Gardening / Bringing bulbs into the sun

IT seems only a short time ago we were enjoying daffodils and, with March a few weeks away, it’s time to dig up and replant bulbs. 

Dig up bulbs in shady spots and replant bulbs in full sunshine.

Often when bulbs were originally planted they were in full sun, which is essential. But, over the years, evergreen shrubs may have grown, resulting in the bulbs now being in shade. Also with years of mulching, bulbs gradually get deeper in the ground.

So now, without delay, is the time to dig them up and replant in full sun.

Forget the complicated charts in garden magazines on the right depth for planting. Simply plant a bulb as deep as it is thick, ie daffodils being about 6cm thick from top to bottom, plant 6cm deep.

 

I ALWAYS recommend buying bulbs from local garden centres rather than online because it helps support local businesses providing professional advice from trained horticulturists and, when buying online, the quality and size of bulbs (or any plant bought online) is unknown and can’t be sent back.

Bulbs are graded according to size and garden centres buy the best quality.

 

Remove the centres from chrysanthemums for more flowers.

AS we return from holidays to high water bills for trying to keep the garden alive, perhaps the most important tasks are to check the watering system and fill the bird bath.

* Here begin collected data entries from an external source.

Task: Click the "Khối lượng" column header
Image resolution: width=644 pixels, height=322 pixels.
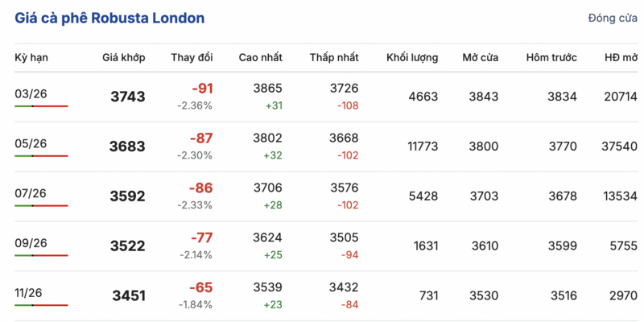Action: click(x=412, y=57)
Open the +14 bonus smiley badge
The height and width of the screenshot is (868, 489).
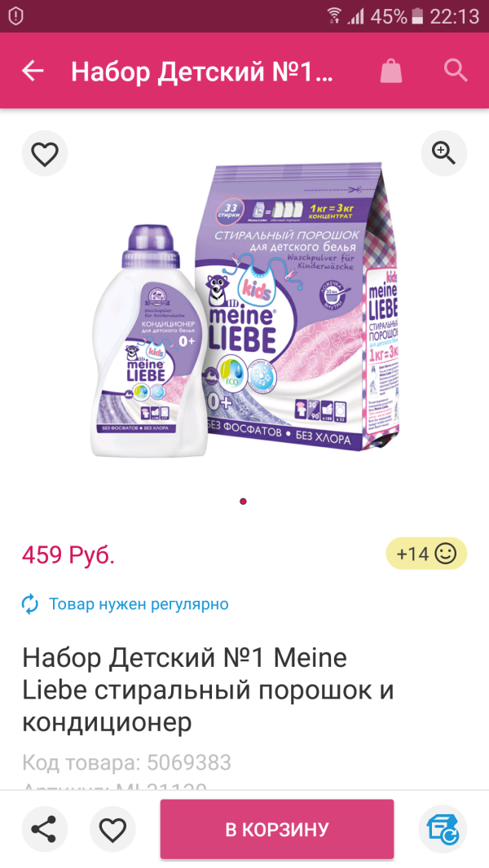coord(426,554)
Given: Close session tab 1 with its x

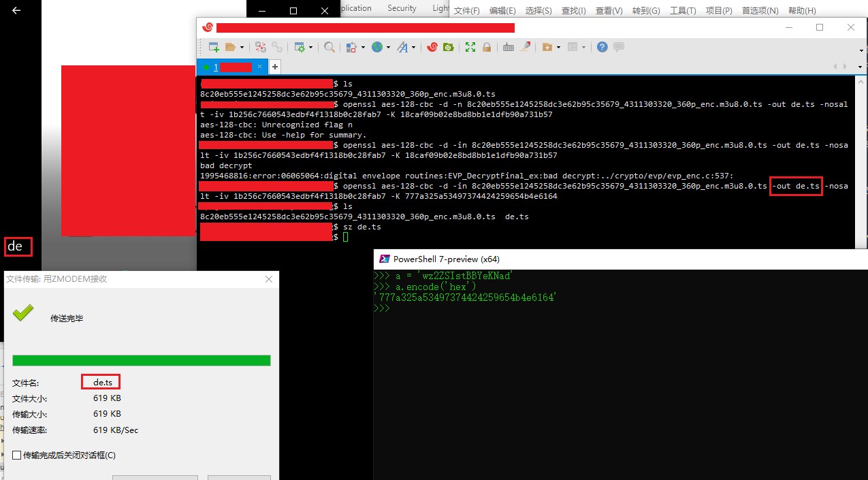Looking at the screenshot, I should click(259, 67).
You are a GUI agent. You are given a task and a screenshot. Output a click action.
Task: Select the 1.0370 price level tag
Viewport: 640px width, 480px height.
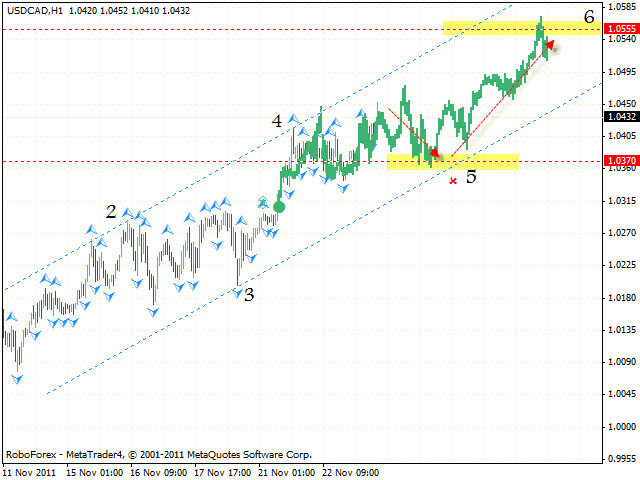[x=621, y=160]
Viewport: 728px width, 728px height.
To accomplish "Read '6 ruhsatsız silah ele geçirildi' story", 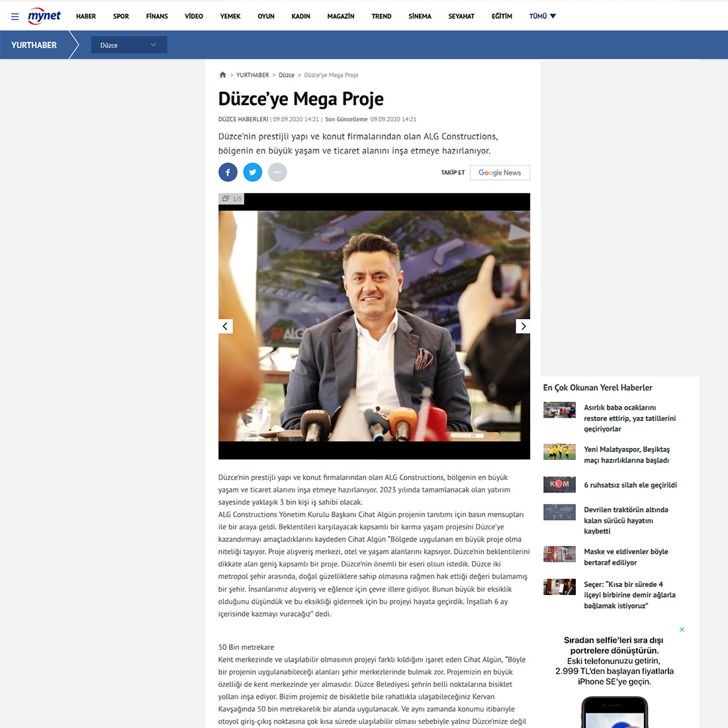I will point(630,485).
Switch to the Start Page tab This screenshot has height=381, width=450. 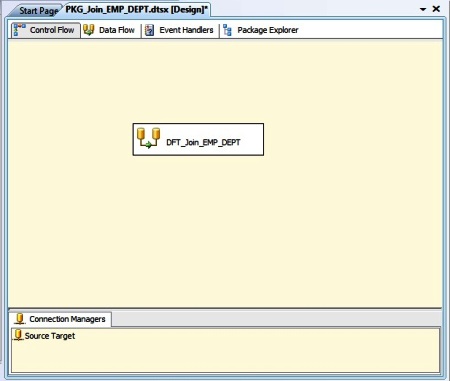click(39, 11)
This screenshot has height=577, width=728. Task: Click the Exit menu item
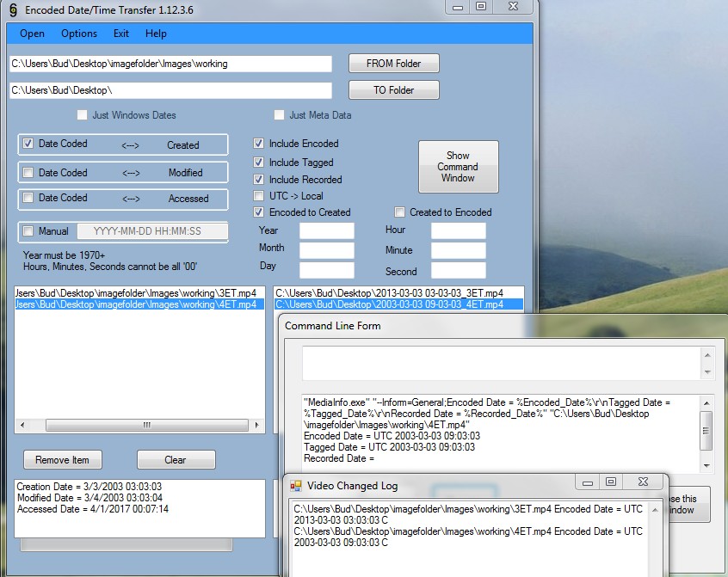pyautogui.click(x=121, y=34)
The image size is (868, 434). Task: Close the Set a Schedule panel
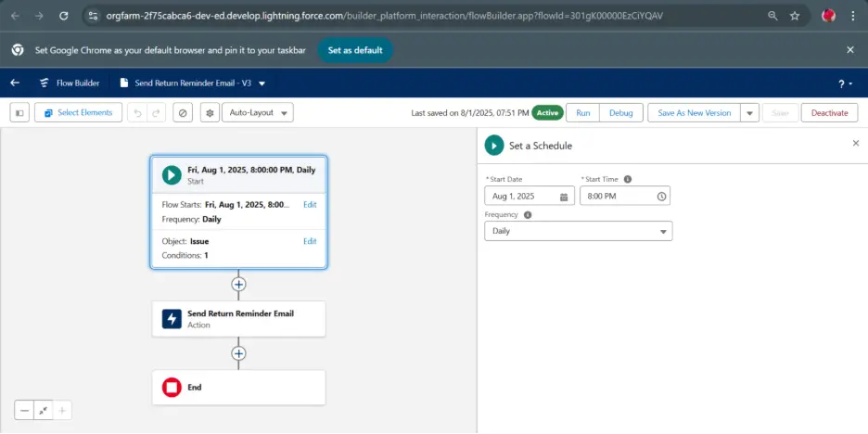point(855,143)
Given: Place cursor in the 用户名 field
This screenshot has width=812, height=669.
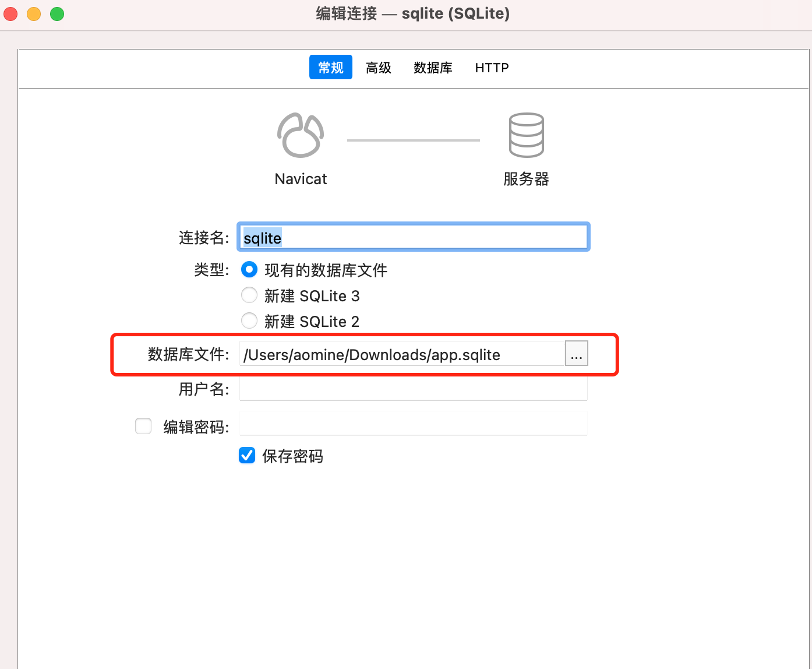Looking at the screenshot, I should click(x=413, y=388).
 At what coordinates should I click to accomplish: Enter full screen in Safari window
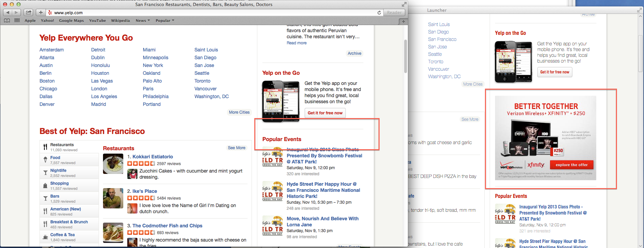[404, 4]
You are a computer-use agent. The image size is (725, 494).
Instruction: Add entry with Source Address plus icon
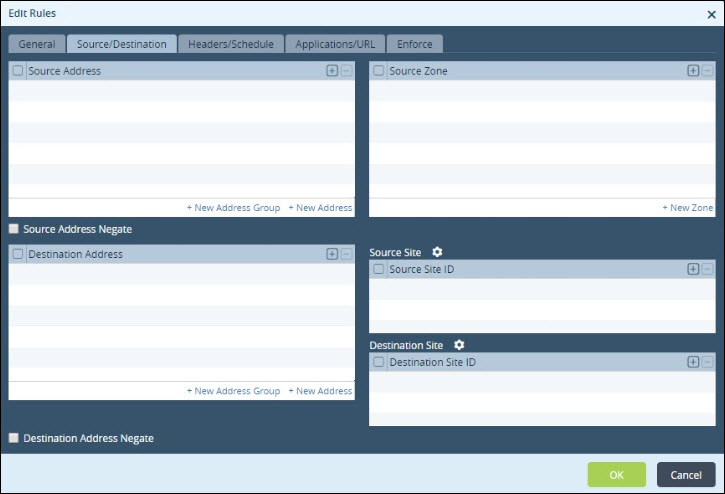332,71
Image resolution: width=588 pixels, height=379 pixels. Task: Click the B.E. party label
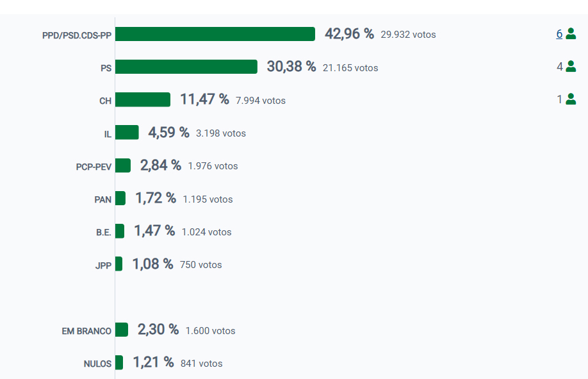104,232
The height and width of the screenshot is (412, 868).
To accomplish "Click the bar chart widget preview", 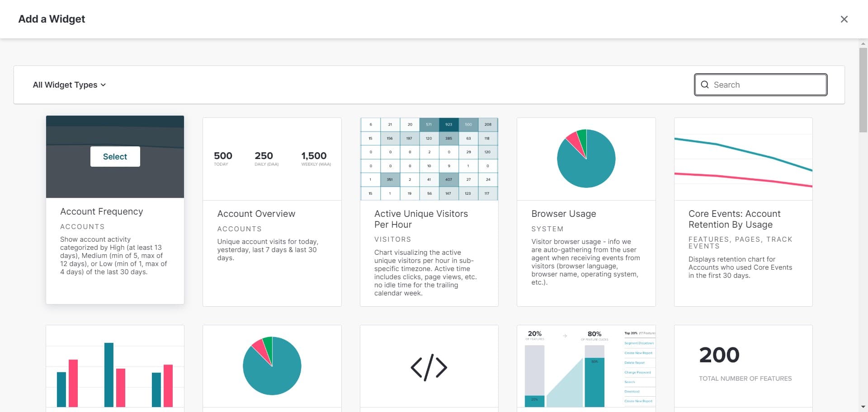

As lemons are developing at this time, it is vitally important not to allow the tree to dry out.

I recommend a deep watering once a week and, unless the tree is on a drip system, make a bank around the tree to hold a minimum of at least three to four buckets of wate, maybe more if the tree is large.

 

DEAD-head roses now and apply a liquid feed that can be applied on the leaves as well as on the ground (deep water the ground first) to provide a flush of autumn blooms.

Ideally, use certified organic products such as liquid Maxicrop Seaweed Plant Nutrient or Neutrog Seamungus, which is a combination of chook poo and seaweed.

Jottings…

  • IT’S not too late to nip the centres out of chrysanthemums to encourage strong lateral growth with extra branching resulting in more flowers later in the autumn.
  • CONGRATULATIONS to Bruno and Hedy Zimmermann, whose Heritage Nursery at Yarralumla, has been awarded the Best Regional Business for ACT and South West 2017 by the Nursery and Garden Industry Member’s Choice.
  • THE magazine “Canberra Gardener” is produced by the Horticultural Society of Canberra especially for local conditions. The society meets the third Monday of each month, always with an interesting speaker.